Start of Block

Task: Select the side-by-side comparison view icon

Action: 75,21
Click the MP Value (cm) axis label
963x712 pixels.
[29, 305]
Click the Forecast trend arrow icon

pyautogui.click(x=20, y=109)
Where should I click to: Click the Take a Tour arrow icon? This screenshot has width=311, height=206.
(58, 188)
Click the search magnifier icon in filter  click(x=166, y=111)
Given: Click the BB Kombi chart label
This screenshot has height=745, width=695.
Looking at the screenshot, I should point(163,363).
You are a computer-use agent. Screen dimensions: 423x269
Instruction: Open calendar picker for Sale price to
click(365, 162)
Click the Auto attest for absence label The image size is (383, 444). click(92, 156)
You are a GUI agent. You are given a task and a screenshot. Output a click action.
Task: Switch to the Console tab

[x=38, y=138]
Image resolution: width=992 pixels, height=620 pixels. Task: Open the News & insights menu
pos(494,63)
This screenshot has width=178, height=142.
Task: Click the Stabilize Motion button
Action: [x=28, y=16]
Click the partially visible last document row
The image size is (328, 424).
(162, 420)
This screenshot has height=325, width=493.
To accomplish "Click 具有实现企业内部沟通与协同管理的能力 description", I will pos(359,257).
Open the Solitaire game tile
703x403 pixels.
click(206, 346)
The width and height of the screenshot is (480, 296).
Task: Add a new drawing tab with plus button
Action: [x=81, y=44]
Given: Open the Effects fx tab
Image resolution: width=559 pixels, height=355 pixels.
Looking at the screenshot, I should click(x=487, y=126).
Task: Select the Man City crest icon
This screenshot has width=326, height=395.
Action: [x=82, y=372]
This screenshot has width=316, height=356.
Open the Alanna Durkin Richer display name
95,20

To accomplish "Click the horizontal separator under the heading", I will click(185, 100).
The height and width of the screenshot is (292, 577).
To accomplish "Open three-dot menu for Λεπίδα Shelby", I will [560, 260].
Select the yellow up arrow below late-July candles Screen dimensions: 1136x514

End of Block

• WORK INSTRUCTION
Reproduce the listing above precisely.

• EXERCISE OUTPUT
Task: Select the side-by-side comparison view icon

Action: 75,21
Click the MP Value (cm) axis label
963x712 pixels.
[29, 305]
Click the Forecast trend arrow icon

pyautogui.click(x=20, y=109)
Where should I click to: Click the Take a Tour arrow icon? This screenshot has width=311, height=206.
(58, 188)
Click the search magnifier icon in filter  click(x=166, y=111)
Given: Click the BB Kombi chart label
This screenshot has height=745, width=695.
Looking at the screenshot, I should point(163,363).
You are a computer-use agent. Screen dimensions: 423x269
Instruction: Open calendar picker for Sale price to
click(365, 162)
Click the Auto attest for absence label The image size is (383, 444). click(92, 156)
You are a GUI agent. You are given a task and a screenshot. Output a click action.
Task: Switch to the Console tab

[x=38, y=138]
Image resolution: width=992 pixels, height=620 pixels. Task: Open the News & insights menu
pos(494,63)
This screenshot has width=178, height=142.
Task: Click the Stabilize Motion button
Action: [x=28, y=16]
Click the partially visible last document row
The image size is (328, 424).
(162, 420)
This screenshot has height=325, width=493.
To accomplish "Click 具有实现企业内部沟通与协同管理的能力 description", I will pos(359,257).
Open the Solitaire game tile
703x403 pixels.
click(206, 346)
The width and height of the screenshot is (480, 296).
Task: Add a new drawing tab with plus button
Action: [x=81, y=44]
Given: Open the Effects fx tab
Image resolution: width=559 pixels, height=355 pixels.
Looking at the screenshot, I should click(x=487, y=126).
Task: Select the Man City crest icon
This screenshot has width=326, height=395.
Action: [x=82, y=372]
This screenshot has width=316, height=356.
Open the Alanna Durkin Richer display name
95,20

To accomplish "Click the horizontal separator under the heading", I will click(185, 100).
The height and width of the screenshot is (292, 577).
To accomplish "Open three-dot menu for Λεπίδα Shelby", I will [560, 260].
Select the yellow up arrow below late-July candles Screen dimensions: 1136x514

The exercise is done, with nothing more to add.